Dabrafenib therapy for advanced melanoma

Van Anh Trinh, Jennifer E Davis, Jaime E Anderson, Kevin B Kim
Annals of Pharmacotherapy 2014, 48 (4): 519-29

OBJECTIVE: To summarize the clinical development of dabrafenib and to highlight the clinically relevant distinct characteristics of dabrafenib in contrast to vemurafenib.

DATA SOURCE: An English-language literature search of MEDLINE/PubMed (1966-June 2013), using the keywords GSK2118436, dabrafenib, vemurafenib, selective BRAF inhibitor, and advanced melanoma, was conducted. Data were also obtained from package inserts, meeting abstracts, and clinical registries.

STUDY SELECTION AND DATA EXTRACTION: All relevant published articles on dabrafenib and vemurafenib were reviewed. Clinical trial registries and meeting abstracts were used for information about ongoing studies.

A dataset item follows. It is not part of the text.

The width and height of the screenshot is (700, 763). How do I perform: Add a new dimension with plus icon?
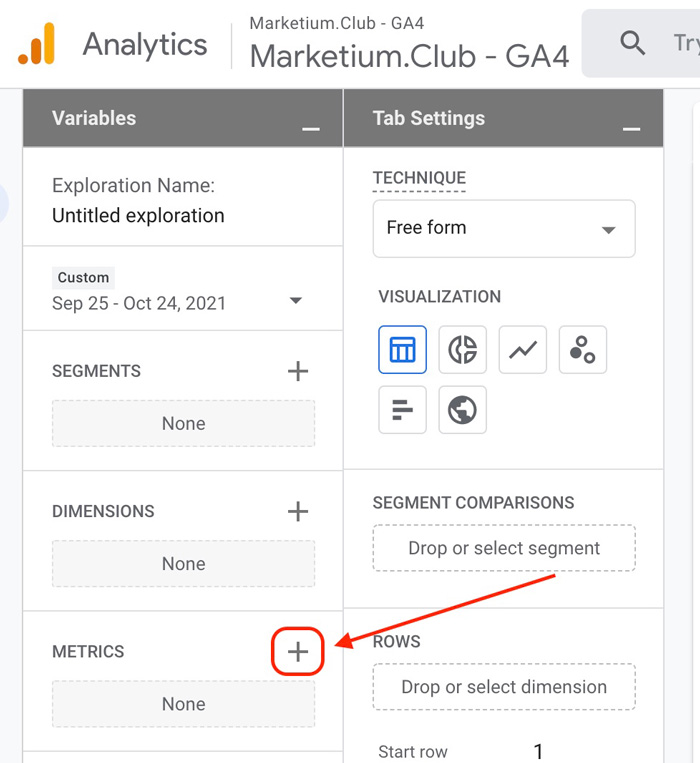[298, 512]
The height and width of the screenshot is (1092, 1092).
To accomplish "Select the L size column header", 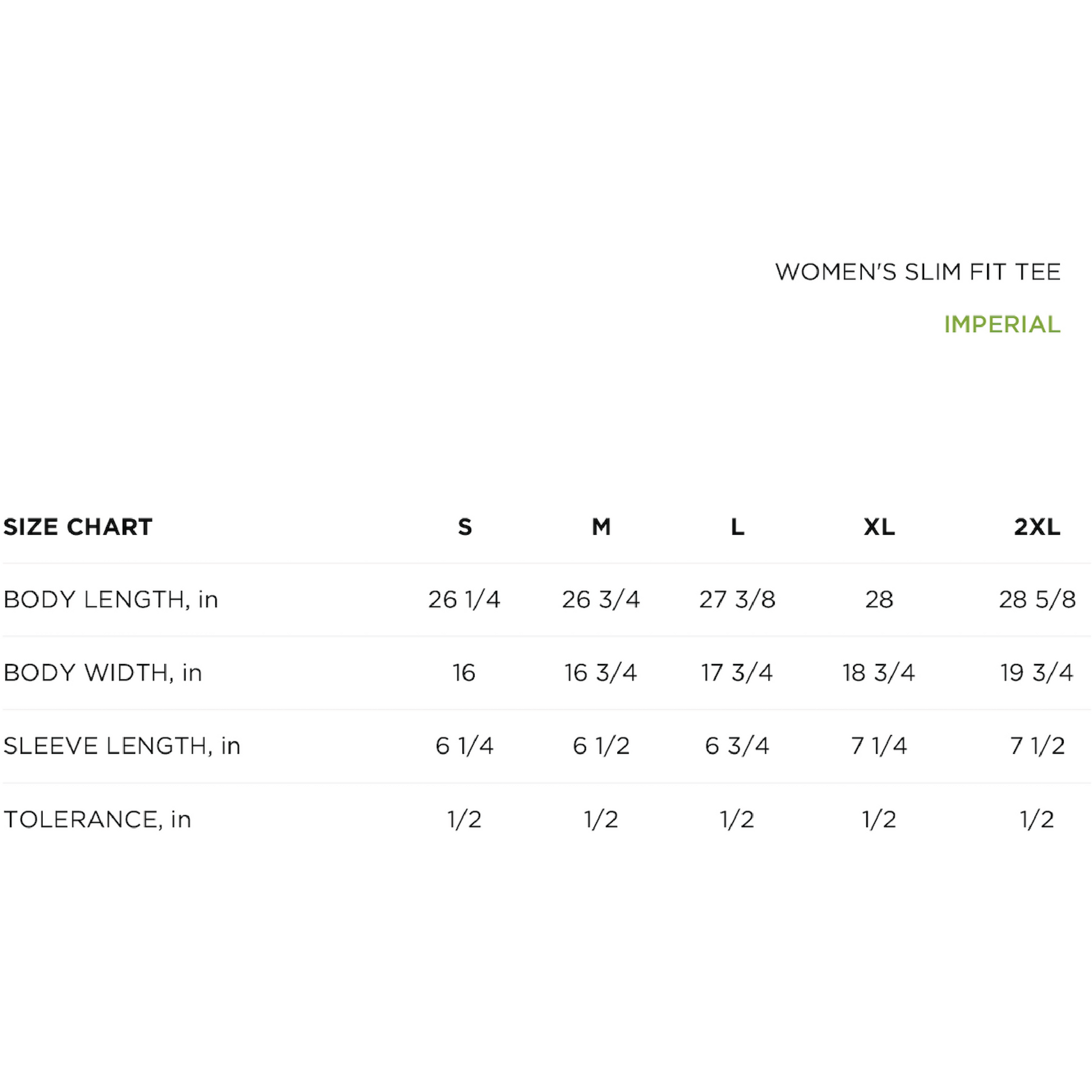I will (x=737, y=527).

DATA SYNTHESIS: BRAF(V600E) mutation confers constitutive BRAK kinase activation in melanoma cells, promoting tumor growth. This discovery led to the development of BRAF kinase inhibitors like vemurafenib and dabrafenib. Dabrafenib has been approved to treat patients with BRAF(V600E)-positive unresectable or metastatic melanoma based on its clinical benefit demonstrated in a randomized phase III study. It has also been shown to be safe and effective in patients with BRAF mutant advanced melanoma involving the brain. Dabrafenib is well tolerated, with the most common adverse effects being hyperkeratosis, headache, pyrexia, and arthralgia. Currently, there is no evidence to suggest that one BRAF inhibitor is superior to the other. With similar efficacy, therapy selection will likely be influenced by differential tolerability and cost.

CONCLUSIONS: Dabrafenib joins vemurafenib to confirm the superior clinical outcome of the BRAF inhibitors when compared with dacarbazine in patients with BRAF(V600E)-positive advanced melanoma. Active research is ongoing to expand its utility into the adjuvant setting and to circumvent rapid emergence of drug resistance.